There comes a time in every recruiting project when a final decision is required. Sometimes the choice is obvious and sometimes it’s a bit less clear.
I consider myself lucky when the choice is less clear. It’s not that I enjoy worrying, though I’m pretty good at it. Rather, when I get all the way through a recruiting project and there are two strong candidates, I feel successful.
After all, recruiting is a process with more than one place to get de-railed. At NewHire we spend a lot of energy talking about 6 Steps to Hire Better. I know both from internal hiring and from the work we do with customers that each one of those 6 steps includes a substantial effort and opportunity for missteps. When I get to the end and have two finalists to choose from, I feel successful because I’ve made it to the finish line with out getting off track.
But I also feel worried. My personal goal is to use this worry as a motivation for action and NOT as a road block leading to indecision.
Here are some things I’ve done in the past to come to the final choice.
1) I review the job description and compare it to what I’ve learned about the candidate finalists.
2) I invite both candidates back for a second (or third) interview; sometimes that interview has included lunch. I include other team members so they can get to know the candidates and provide input.
3) I ask candidates to complete skills assessments and DISC and PIAV (work behavior and motivations assessments), if they haven’t already done so. And I compare their results to the benchmarks I have in place. I also talk to the candidate about their results. It can be very revealing to get the candidates own feedback on the accuracy of the assessment.
4) I call references, do background checks, Google the candidates, and look at their blogs and LinkedIn profile.
Here are some questions I ask myself and my staff, to help come to a final decision.
1) Whose work experience and past duties is the best match for the job we have outlined?
2) Are there any red flags in the behavior assessments or the reference checks etc?
3) Who brings additional skills or knowledge that we don’t already have?

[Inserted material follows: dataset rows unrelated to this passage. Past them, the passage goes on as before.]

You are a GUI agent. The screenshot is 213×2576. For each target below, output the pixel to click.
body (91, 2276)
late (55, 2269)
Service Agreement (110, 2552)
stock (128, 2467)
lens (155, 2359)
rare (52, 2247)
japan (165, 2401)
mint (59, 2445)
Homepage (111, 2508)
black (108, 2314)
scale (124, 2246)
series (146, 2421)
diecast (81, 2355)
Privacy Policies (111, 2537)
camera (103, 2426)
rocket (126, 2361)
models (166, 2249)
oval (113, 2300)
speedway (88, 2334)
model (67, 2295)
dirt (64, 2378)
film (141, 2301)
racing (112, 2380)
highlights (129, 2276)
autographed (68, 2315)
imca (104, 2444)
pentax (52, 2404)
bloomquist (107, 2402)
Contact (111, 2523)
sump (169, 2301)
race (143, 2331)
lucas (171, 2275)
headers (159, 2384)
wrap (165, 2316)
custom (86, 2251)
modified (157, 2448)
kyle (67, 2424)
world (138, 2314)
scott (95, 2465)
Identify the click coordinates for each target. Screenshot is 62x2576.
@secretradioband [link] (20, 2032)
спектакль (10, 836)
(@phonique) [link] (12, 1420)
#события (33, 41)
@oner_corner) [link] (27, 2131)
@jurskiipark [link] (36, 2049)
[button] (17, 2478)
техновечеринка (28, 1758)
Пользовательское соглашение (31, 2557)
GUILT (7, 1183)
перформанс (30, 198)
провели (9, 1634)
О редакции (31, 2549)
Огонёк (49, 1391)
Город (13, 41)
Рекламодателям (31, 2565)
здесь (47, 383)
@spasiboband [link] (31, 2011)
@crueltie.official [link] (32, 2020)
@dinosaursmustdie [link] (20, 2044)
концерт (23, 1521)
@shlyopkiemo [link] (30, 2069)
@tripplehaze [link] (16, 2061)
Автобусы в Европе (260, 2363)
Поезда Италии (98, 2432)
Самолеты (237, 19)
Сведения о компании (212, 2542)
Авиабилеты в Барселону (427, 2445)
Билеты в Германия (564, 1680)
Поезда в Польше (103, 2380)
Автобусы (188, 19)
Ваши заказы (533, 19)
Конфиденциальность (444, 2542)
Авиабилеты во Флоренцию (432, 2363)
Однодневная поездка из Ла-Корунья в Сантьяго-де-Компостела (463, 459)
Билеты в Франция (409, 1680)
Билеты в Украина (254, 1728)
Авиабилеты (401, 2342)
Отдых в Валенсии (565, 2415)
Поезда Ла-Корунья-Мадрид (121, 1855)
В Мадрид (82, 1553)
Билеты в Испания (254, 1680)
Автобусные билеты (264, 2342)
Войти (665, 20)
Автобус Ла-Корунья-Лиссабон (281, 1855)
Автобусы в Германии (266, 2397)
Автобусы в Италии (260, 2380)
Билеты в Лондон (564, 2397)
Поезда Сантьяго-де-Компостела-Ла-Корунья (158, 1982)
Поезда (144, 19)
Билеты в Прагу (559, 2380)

4) Who is going to get along best with the team? Learn quickly? Speak up? Ask questions? Has the most potential in the future?
In the end, I go with my gut. Because I followed a process to identify the finalists, I’m confident both candidates can be successful on the job. I make a decision and extend a job offer. If I can’t come to an agreement with the first candidate, I have a hot standby and another opportunity.
Last but definitely not least: I don’t want to leave candidates waiting a long time for a decision – because the best people get other job offers.
Once the new person starts, I set up a short time horizon for the new employee’s initial review so that I can catch any issues early in the employment relationship.